We provide security updates for the following versions:
| Version | Supported |
|---|---|
| 0.25.x | ✅ |
| 0.24.x | ✅ |
| < 0.24 | ❌ |
We take the security of QQQ seriously. If you believe you have found a security vulnerability, please report it to us responsibly.
Please DO NOT report security vulnerabilities through public GitHub issues.
Instead, please send an email to security@qrun.io with:
- Description of the vulnerability
- Steps to reproduce the issue
- Affected versions of the software
- Potential impact of the vulnerability
- Any suggested fixes (optional)
- Acknowledgment: We will acknowledge receipt of your report within 48 hours
- Assessment: We will investigate and validate the issue within 7 days
- Updates: We will keep you informed of our progress
- Resolution: We aim to resolve critical issues within 30 days
- Credit: We will credit you in the security advisory (unless you prefer to remain anonymous)
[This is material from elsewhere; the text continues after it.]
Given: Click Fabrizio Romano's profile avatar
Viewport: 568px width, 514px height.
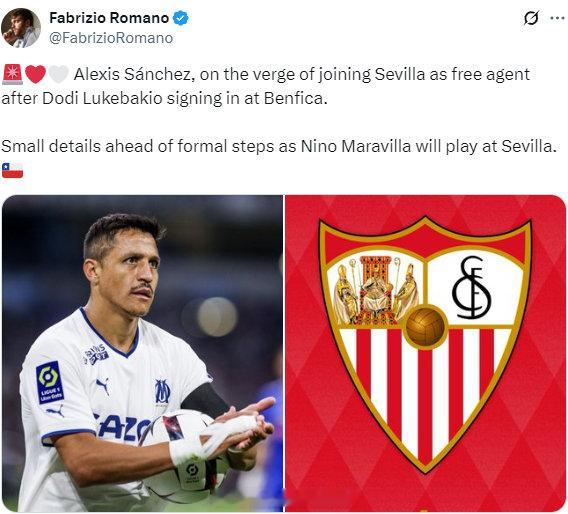Looking at the screenshot, I should coord(21,28).
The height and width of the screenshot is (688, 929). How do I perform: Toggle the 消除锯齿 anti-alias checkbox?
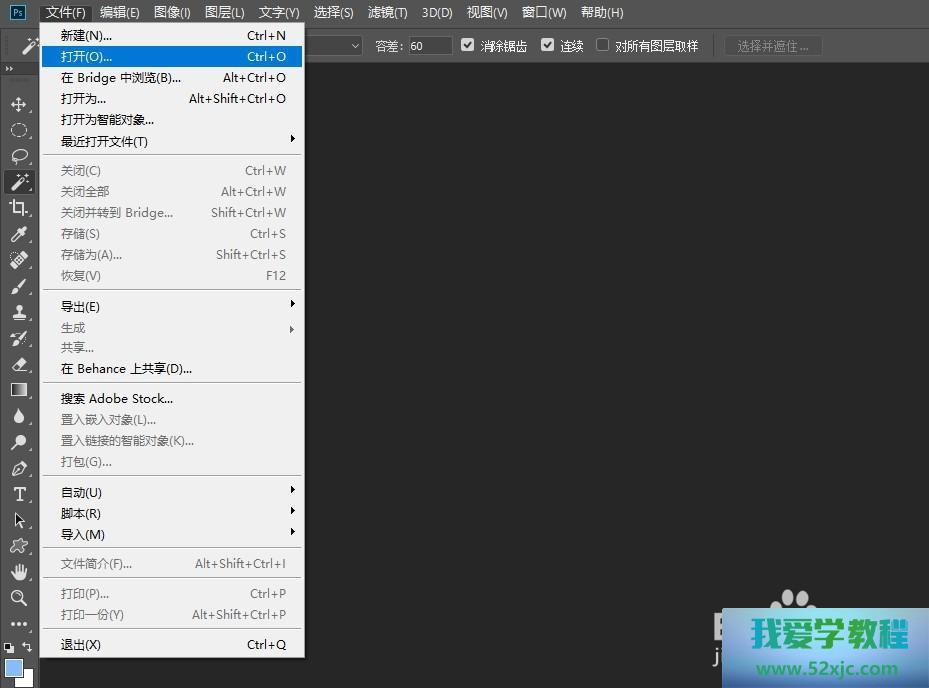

- We follow coordinated disclosure
- We will work with you to understand and resolve the issue
- We ask that you give us reasonable time to address the issue before public disclosure
- We will publish a security advisory once the issue is resolved
When using QQQ in production:
- Keep dependencies updated - Run
mvn versions:display-dependency-updatesregularly - Use environment variables for secrets - Never commit credentials
- Enable authentication on all endpoints
- Review entity permissions - Use role-based access control
- Monitor logs for suspicious activity
- Use HTTPS for all external communications
See the QQQ Security Documentation for:
- Authentication setup
- Authorization configuration
- Audit logging
- Data encryption
Security advisories are published at: https://github.com/QRun-IO/qqq/security/advisories
Thank you for helping keep QQQ and our users safe!